Am Montag waren im selben Gebiet Erdstöße der Stärke 5,2 und 5,0 verzeichnet worden, im März hatte ein Erdbeben der Stärke 5,4 in Zagreb große Schäden angerichtet. Eine Jugendliche war damals gestorben, mehr als zwei Dutzend Menschen waren verletzt worden.

Als Folge des Erdbebens am Montag wurde im benachbarten Slowenien das Atomkraftwerk Krsko abgeschaltet. Es handle sich um eine Vorsichtsmaßnahme, sagte eine Sprecherin der Anlage am Dienstag. Krsko ist das einzige slowenische Atomkraftwerk und liegt rund hundert Kilometer östlich der Hauptstadt Ljubljana. In der Steiermark wächst unterdessen aktuell wieder die Sorge – mehr dazu in steiermark.orf.at. Der 700-Megawatt-Reaktor wurde während der jugoslawischen Ära gebaut und 1983 in Betrieb genommen.

Zerstörung nach Erdbeben in Kroatien
APA/AFP/Denis Lovrovic
Im Zentrum des Bebens blieb praktisch kein Haus unbeschädigt

12.000 Wahrnehmungsberichte bei ZAMG eingegangen

Das Beben war auch in vielen Regionen Österreichs spürbar. Bei der Zentralanstalt für Meteorologie und Geodynamik (ZAMG) langten bis Mittwoch nicht weniger als 12.000 Wahrnehmungsberichte ein. Vor allem im Südosten der Steiermark und in Kärnten wurden die Erschütterungen zum Teil kräftig wahrgenommen. Die meisten Personen reagierten aufgeregt oder erschrocken, so die ZAMG.

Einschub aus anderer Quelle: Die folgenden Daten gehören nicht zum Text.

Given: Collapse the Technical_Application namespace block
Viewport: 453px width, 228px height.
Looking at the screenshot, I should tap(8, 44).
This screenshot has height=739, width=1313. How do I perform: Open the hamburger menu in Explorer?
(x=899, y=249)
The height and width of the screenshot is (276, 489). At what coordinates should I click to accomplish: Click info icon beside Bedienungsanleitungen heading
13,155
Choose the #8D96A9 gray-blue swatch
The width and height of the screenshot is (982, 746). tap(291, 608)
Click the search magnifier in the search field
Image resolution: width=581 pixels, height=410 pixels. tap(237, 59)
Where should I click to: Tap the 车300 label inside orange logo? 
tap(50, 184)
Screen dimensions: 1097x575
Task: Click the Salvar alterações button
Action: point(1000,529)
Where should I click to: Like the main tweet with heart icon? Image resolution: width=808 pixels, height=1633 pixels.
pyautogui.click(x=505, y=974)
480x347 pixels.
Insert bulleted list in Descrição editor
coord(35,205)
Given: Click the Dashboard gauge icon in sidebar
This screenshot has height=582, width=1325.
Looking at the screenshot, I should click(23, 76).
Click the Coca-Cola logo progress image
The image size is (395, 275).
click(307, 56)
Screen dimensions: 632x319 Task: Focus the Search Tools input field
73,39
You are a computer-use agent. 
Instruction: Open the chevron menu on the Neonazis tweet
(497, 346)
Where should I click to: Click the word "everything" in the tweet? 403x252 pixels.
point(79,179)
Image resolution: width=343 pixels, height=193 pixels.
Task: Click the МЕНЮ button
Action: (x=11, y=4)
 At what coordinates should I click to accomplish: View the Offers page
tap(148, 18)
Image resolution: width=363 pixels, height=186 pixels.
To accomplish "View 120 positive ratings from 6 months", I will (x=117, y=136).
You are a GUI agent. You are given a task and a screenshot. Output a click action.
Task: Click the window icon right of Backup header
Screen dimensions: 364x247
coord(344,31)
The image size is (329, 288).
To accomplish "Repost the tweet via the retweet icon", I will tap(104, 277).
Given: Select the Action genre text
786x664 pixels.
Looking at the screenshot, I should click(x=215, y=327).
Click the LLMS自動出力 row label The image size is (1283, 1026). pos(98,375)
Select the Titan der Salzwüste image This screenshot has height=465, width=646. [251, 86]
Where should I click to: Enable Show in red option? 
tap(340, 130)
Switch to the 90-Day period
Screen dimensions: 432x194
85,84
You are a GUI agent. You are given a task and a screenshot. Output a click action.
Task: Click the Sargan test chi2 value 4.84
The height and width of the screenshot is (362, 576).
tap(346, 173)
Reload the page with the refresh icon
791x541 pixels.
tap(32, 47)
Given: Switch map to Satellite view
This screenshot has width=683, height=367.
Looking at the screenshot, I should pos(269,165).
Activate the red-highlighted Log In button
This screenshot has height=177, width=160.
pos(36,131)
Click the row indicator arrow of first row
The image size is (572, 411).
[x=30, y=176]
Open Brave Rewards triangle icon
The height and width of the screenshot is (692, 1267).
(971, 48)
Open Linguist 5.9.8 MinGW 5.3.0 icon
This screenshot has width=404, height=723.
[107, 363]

Weniger als sechs Prozent gaben an, ihr Haus verlassen zu haben, oder beobachteten, wie sich kleine Gegenstände verschoben. Vereinzelt wurden auch das Auftreten von Haarrissen im Verputz bzw. kleine Risse gemeldet. Aus Wien wurden zahlreiche Wahrnehmungen über ein lang andauerndes Schwanken des Gebäudes – besonders in hohen Stockwerken – und über ein Pendeln von hängenden Objekten wie Christbaumschmuck und Luster gemacht.

2020 deutlich mehr Beben in Österreich spürbar

Mit 69 Beben waren in diesem Jahr deutlich mehr Erdbeben in Österreich spürbar als normalerweise. Davon waren 60 „heimische“ sowie fünf Erdstöße aus den Nachbarländern Italien, Slowenien und der Schweiz sowie vier aus Kroatien, die hierzulande wahrnehmbar waren. Insgesamt wurden 2020 laut der am Dienstag veröffentlichten ZAMG-Bilanz 1.465 Erdbeben in Österreich lokalisiert.

Die am stärksten spürbaren Ereignisse des Jahres waren jenes am 22. März bei Zagreb (Kroatien) und das Beben am 8. August bei Zams (Tirol). Sie wurden von Tausenden Menschen zum Teil kräftig wahrgenommen. Gemeldet wurden jedoch nur leichte Gebäudeschäden wie etwa Verputzrisse.